Again, a very rare level, where NORMLEX would not be capable of creating a consistent reliable form by morphological extension, but, on the contrary, several forms which would mirror the apparent indifference in HOCCLEX. In such cases, we would invoke the principle of copy-text as residual authority, as long as the forms showing in copy-text reflected putative auctorial choices. If the type, but not ratio (or incidence) of indifferent forms in copy-text were dissimilar to those in HOCCLEX and NORMLEX, then presumably the use of these latter forms would have to be considered. However, since this does not seem to appear in the editing of the Regement, the case is included here only as a logical completion of the statistical types cited, and an additional testament to the conservative principles upon which the normalisation proceeds.

[16]

See Robert L. Oakman, Computer Methods of Literary Research (rev. 1984), pp. 70-75 for an account of the KWIC and KWOC formats.

[17]

It should be emphasised that this reverse lexicon, even though it is used for charting suffix forms, is different in format and purpose from the sort of suffix-removal or lemmatisation programs described, for example, in Susan Hockey's A Guide to Computer Applications in the Humanities (1980), pp. 101-106. See also Oakman, pp. 80-81, 92-96 for references to other types of automatic lemmatisation and normalisation, including BIBCON, which can alphabetise variant spellings in Middle English under the appropriate modern form. See Oakman pp. 76-77 for a brief account of genuine reverse lexicons (or unfortunate lack of them) in other fields.

[18]

The final "-e" in wole could, of course, have metrical, as opposed to purely orthographic value. Judith Jefferson of the University of Bristol is making a metrical analysis of the Hoccleve holographs (dealing with such questions as the use of pronounced final "-e" and of variant spellings for metrical purposes). The results of this study will obviously be of great help in establishing the degree to which copy-text use of final "-e" represents a likely auctorial preference and could therefore have significant impact upon the metrical features of the Hoccleve edition.

[19]

The 7 in the text here is one of the numerical codes used to represent various scribal features not available on the conventional keyboard.
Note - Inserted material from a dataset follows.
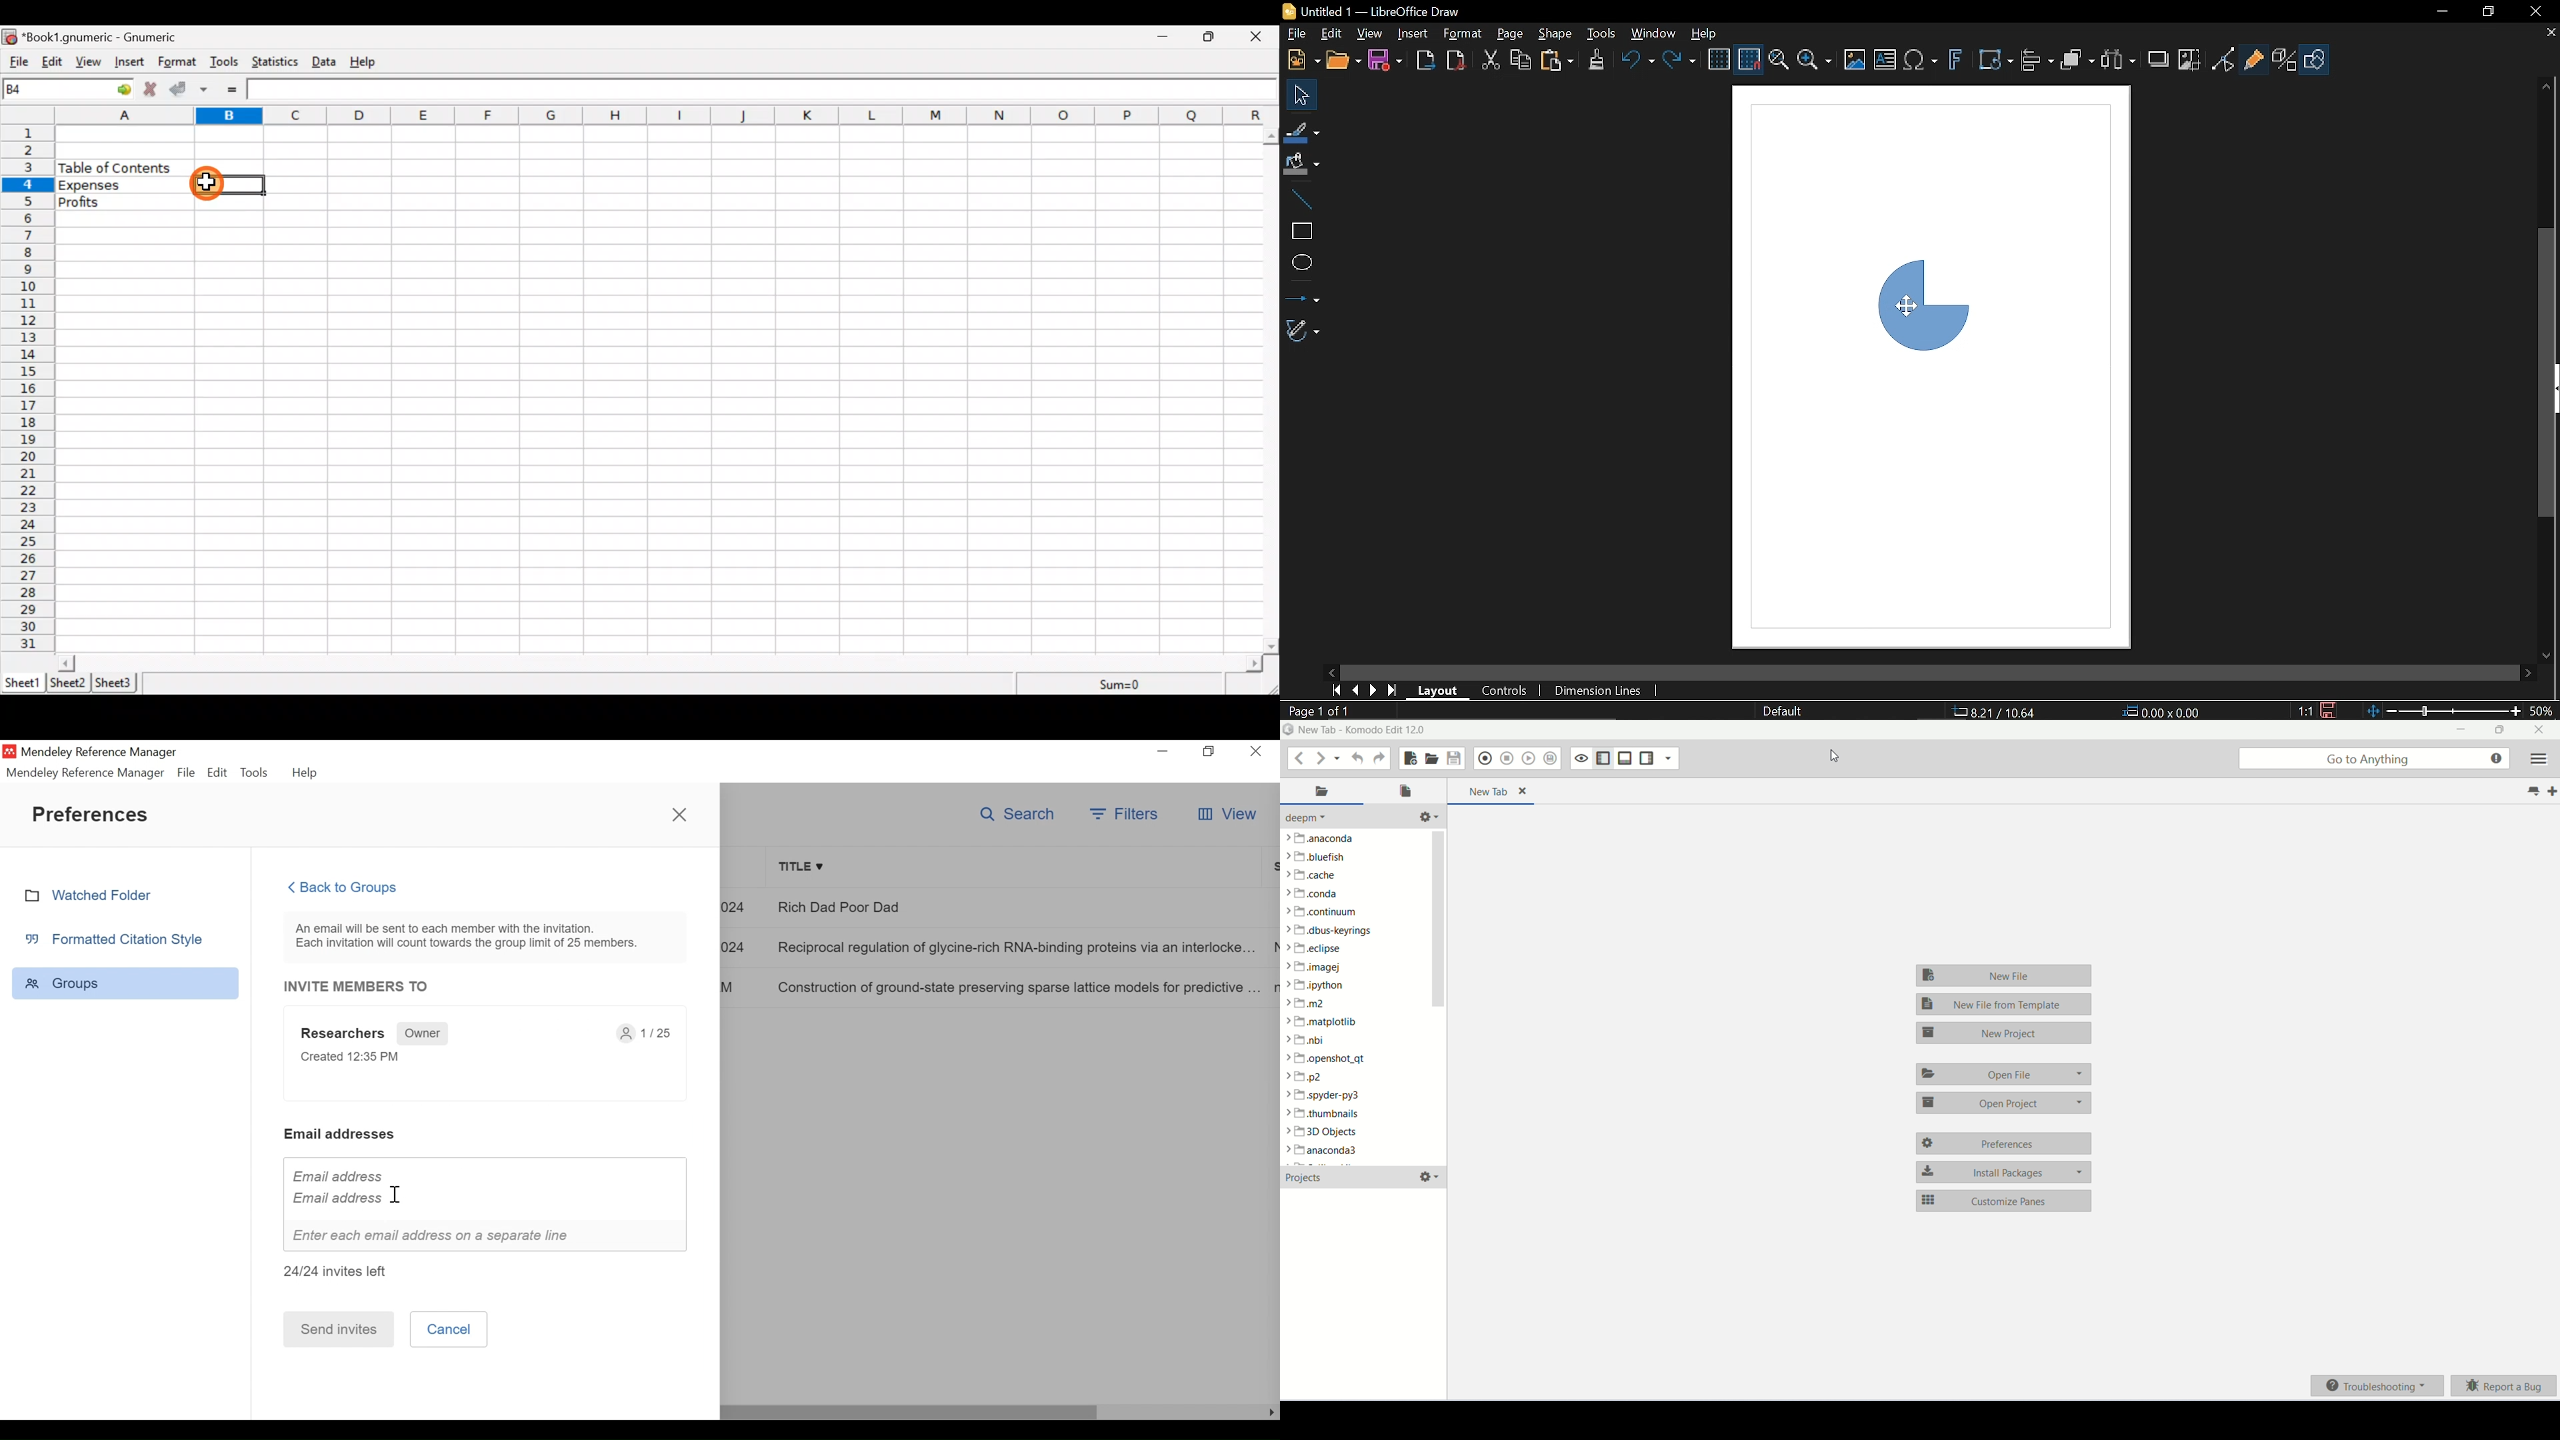 This screenshot has width=2576, height=1456. What do you see at coordinates (357, 987) in the screenshot?
I see `INVITE MEMBERS TO` at bounding box center [357, 987].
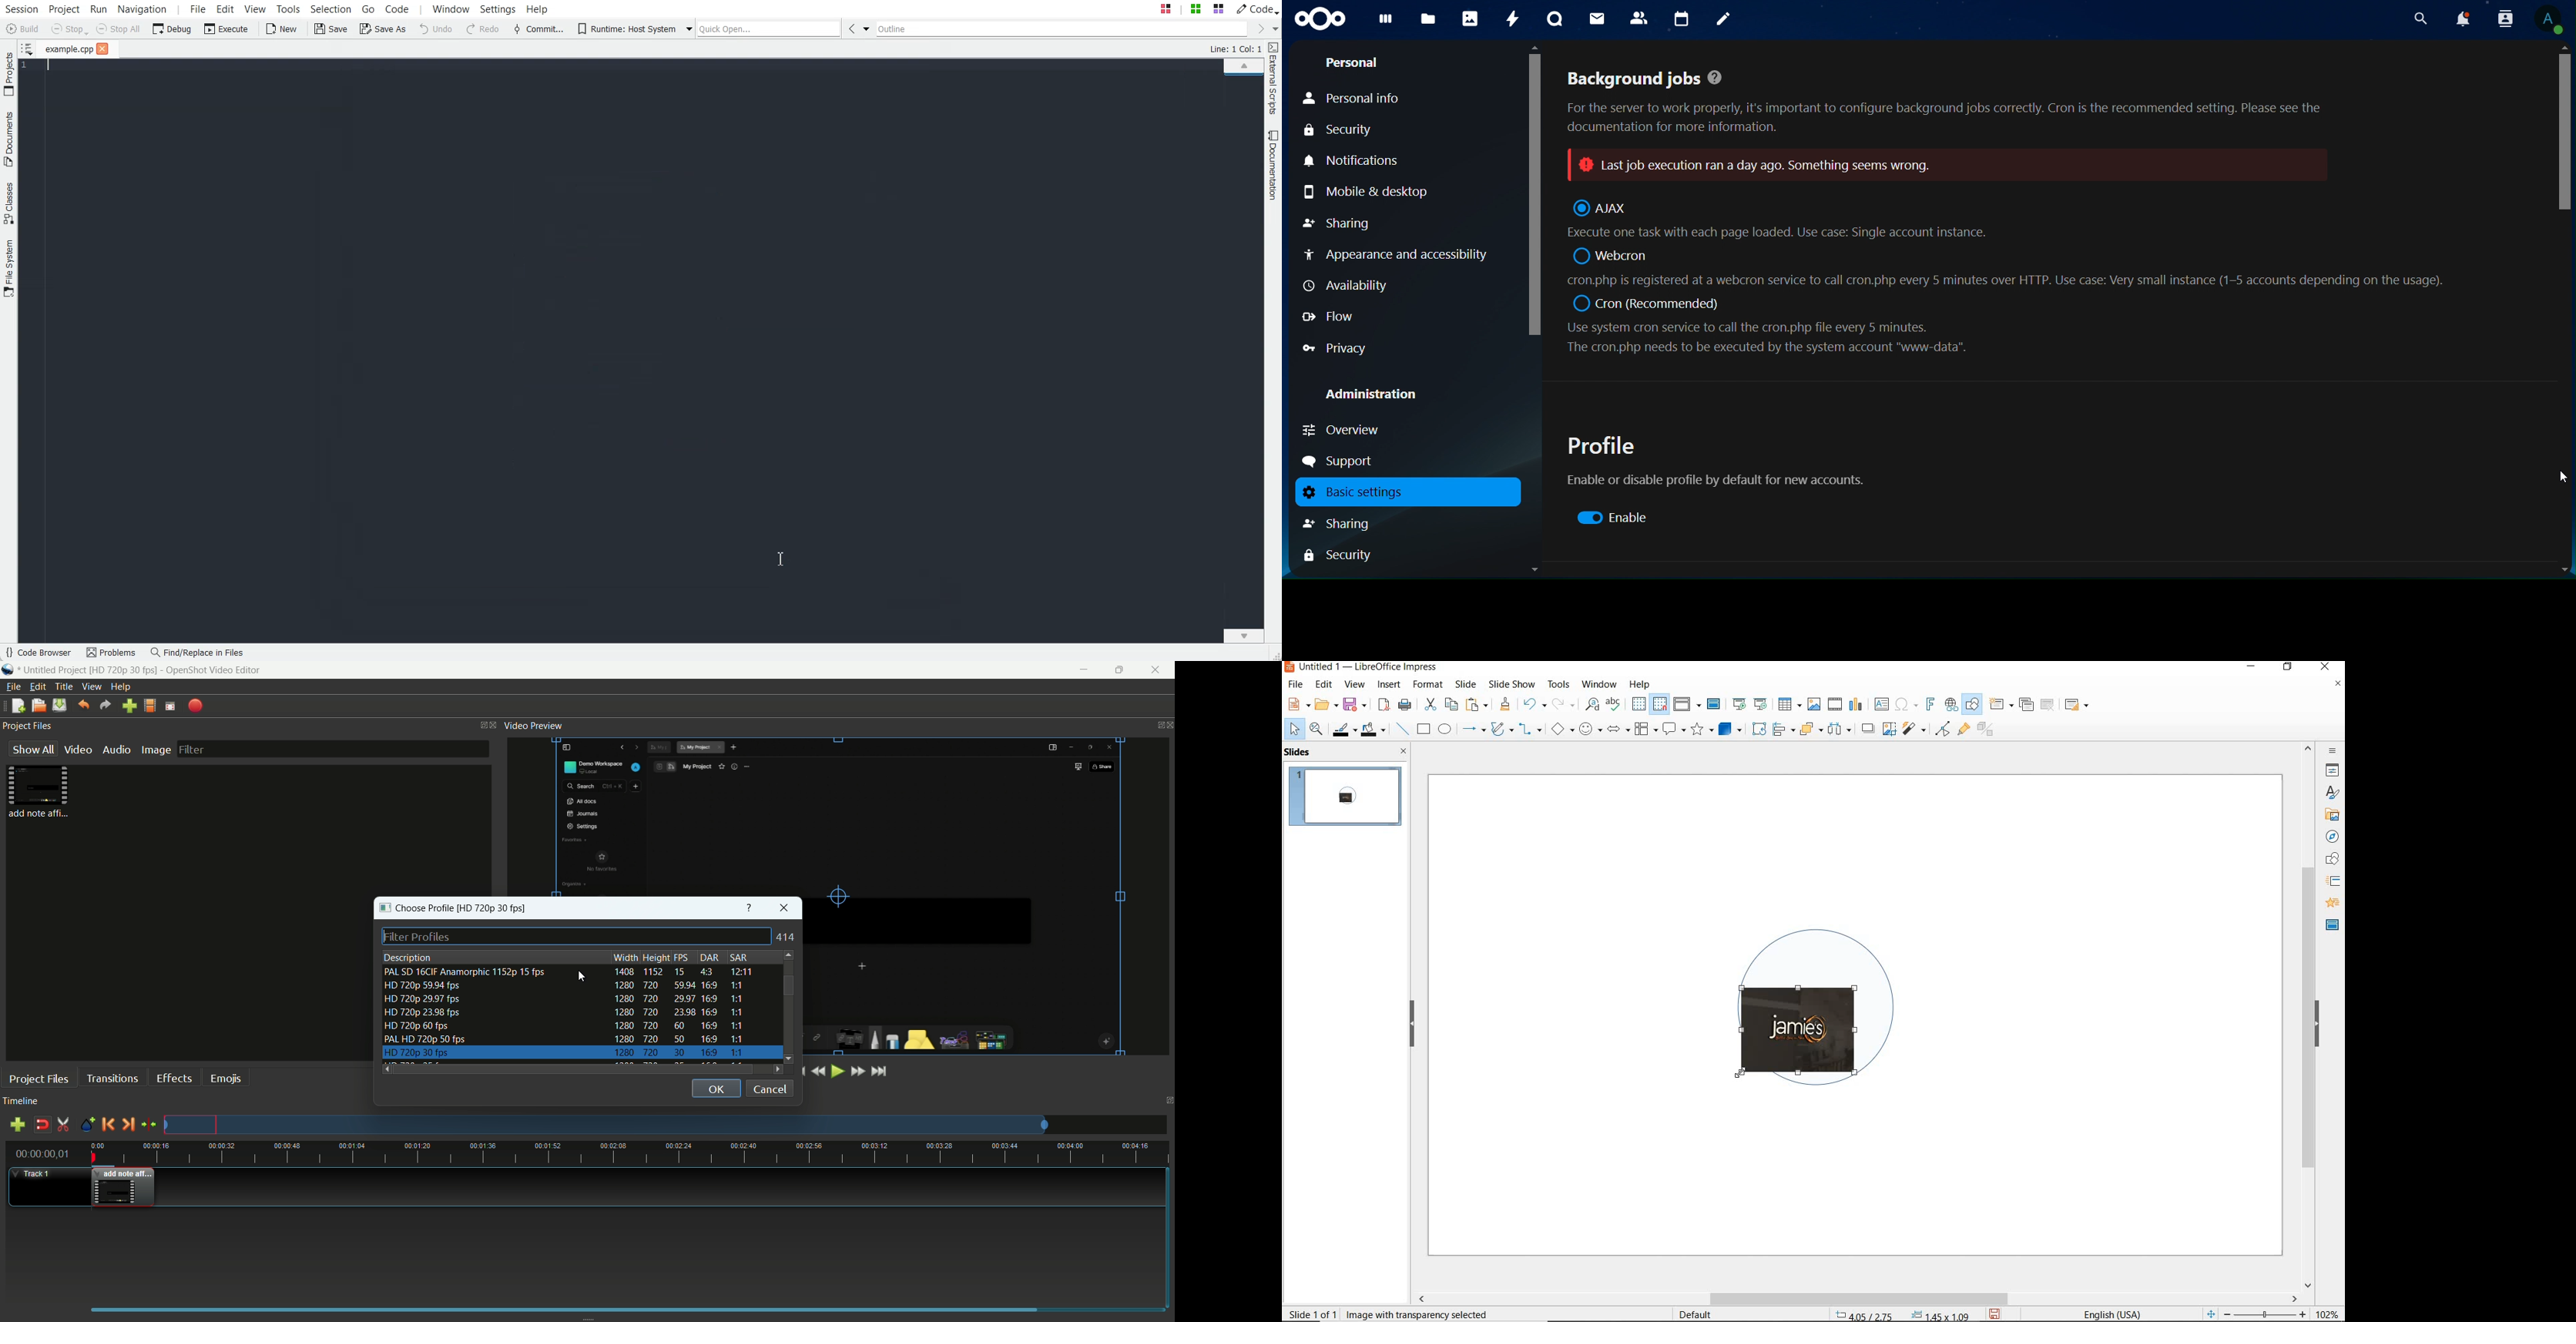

The codes occurring here include 1 =semiinv. 2 = long "s" ("longs"); 3 = "re"; 4 = the supralinear flourish indicating an omitted "r"; 5 = "þ"; 6 = the macron signalling a following nasal; and 7 = the final flourish transcribed as "-e". (* = a supralinear "t"). Thus, "5 *" = þt .

[1]

H 1 x honured, 1 x honurid, 5 x honure, 3 x honurable, 13 x honur, 20 x honour

[2]

H 4 x rekken, o x -þ

[3]

v. fn. 1

[20]

See Tanselle, op. cit., p. 43, "Since accidentals can affect meaning and scribal practices in accidentals can constitute important textual evidence, a complete recording of such details, as well as of substantive variants, would seem to be desirable."

[21]

It remains to be seen what the possible effect on criticism might be of this demonstration that Hoccleve was no artless or careless poetaster, but on the contrary, one who was deeply concerned about his poetic language.